Passwords have been the primary method of authentication for decades. While they have served their purpose and served it well, there may be better alternatives for protecting your mission-critical data and digital resources. As technology advances, cybercriminals find new ways to steal corporate credentials, making password security less effective.

In fact, according to a recent study, 81% of company data breaches were due to poor passwords. Password reuse is of particular concern as it could lead to credential stuffing attacks where threat actors take advantage of reused credentials by automating login attempts against systems using known emails and password pairs.

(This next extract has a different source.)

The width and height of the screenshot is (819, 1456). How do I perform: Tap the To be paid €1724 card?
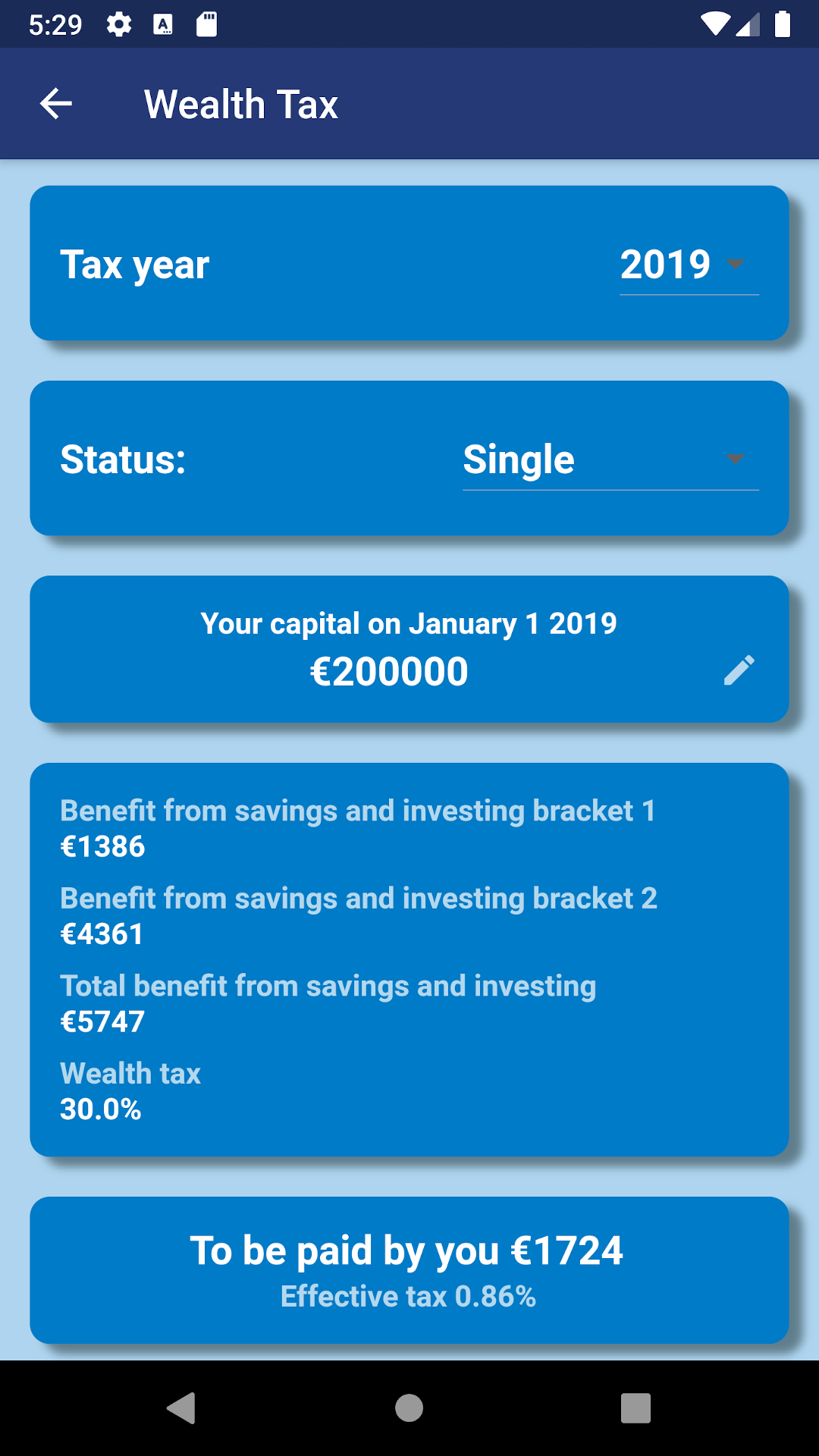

The same report revealed that 80% of hacking incidents were caused by stolen or reused login information.

These attacks weren’t on small companies with limited resources and weak cybersecurity protocols. They were on household name enterprises such as Ticketmaster, GoDaddy, Microsoft, SolarWinds, and even the New York City Law Department. In the case of SolarWinds, the hackers could get in with a weak password an intern had been using (“solarwinds123”), which was publicly accessible via a misconfigured GitHub repository.

Not only are passwords less secure, but they are also productivity inhibitors. In another recent report on passwordless security, 45% of respondents indicated that a passwordless approach to security would increase productivity.

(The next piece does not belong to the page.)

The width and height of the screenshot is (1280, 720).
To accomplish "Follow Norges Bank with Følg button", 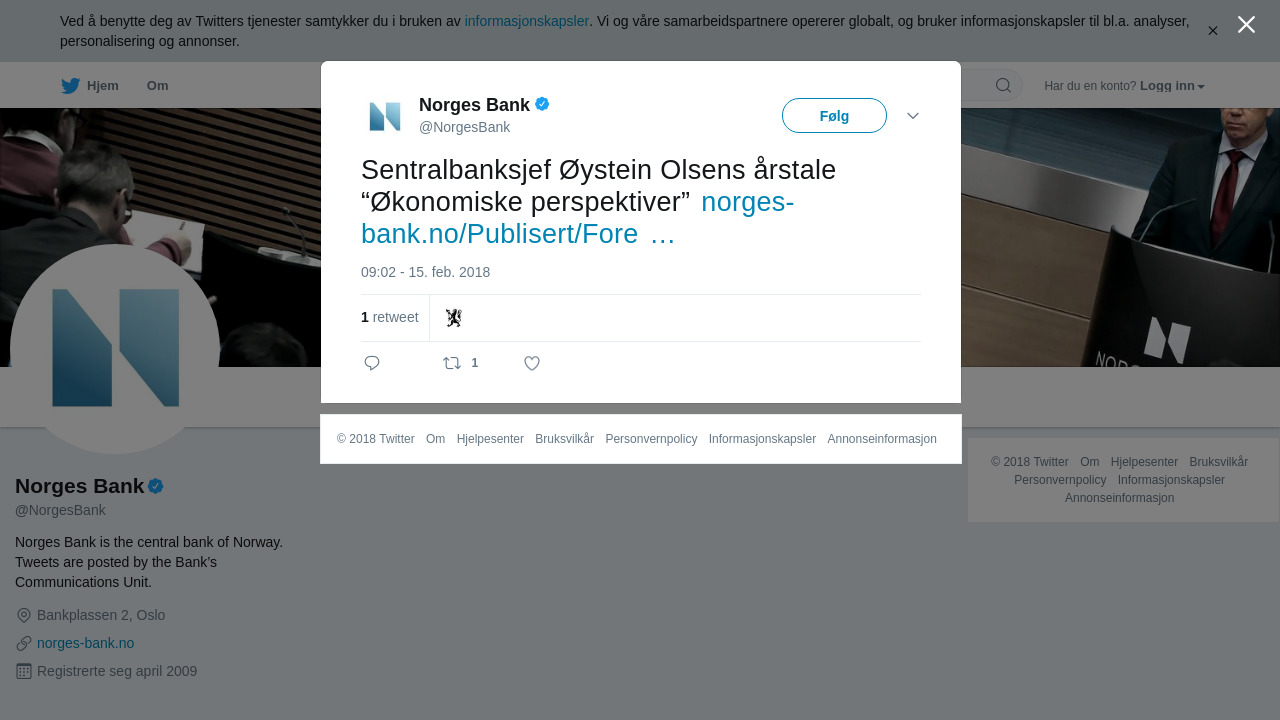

In addition to weak passwords and credential reuse, passwords can be a hindrance to enterprise security in several ways:

  1. Passwords can be easily compromised: Bad actors can steal or hack credentials using various methods, such as phishing, brute force attacks, or social engineering.
  2. Password Sharing: Employees may share their passwords with others, which can put enterprise data at risk. Password sharing is especially problematic when employees leave the company or change positions, as they may be disgruntled or their old passwords remain active.
  3. Human Error: Employees may inadvertently reveal passwords through phishing scams or other social engineering tactics, which gives attackers access to enterprise data even if they do not have the correct login credentials.
  4. Lack of Two-Factor Authentication: Passwords alone may not be enough to secure enterprise accounts. Two-factor authentication can add an extra layer of security.
  5. User frustration: Password policies can frustrate users who must remember multiple passwords, adhere to strict complexity rules, and change them frequently.
  6. Cost of password management: Organizations need to invest in password management systems, such as password policies, training, and resets. These systems can be costly and time-consuming.

Given these reasons, enterprises should consider more secure alternatives to password security, such as Zero Trust, biometrics, multi-factor authentication, and certificate-based authentication. As compromised credentials continue to be a common attack vector, it only takes one nefarious login to bring a company to its knees. Of course, enterprises can’t just suddenly pull the plug on passwords altogether, but it is an option worthy of consideration.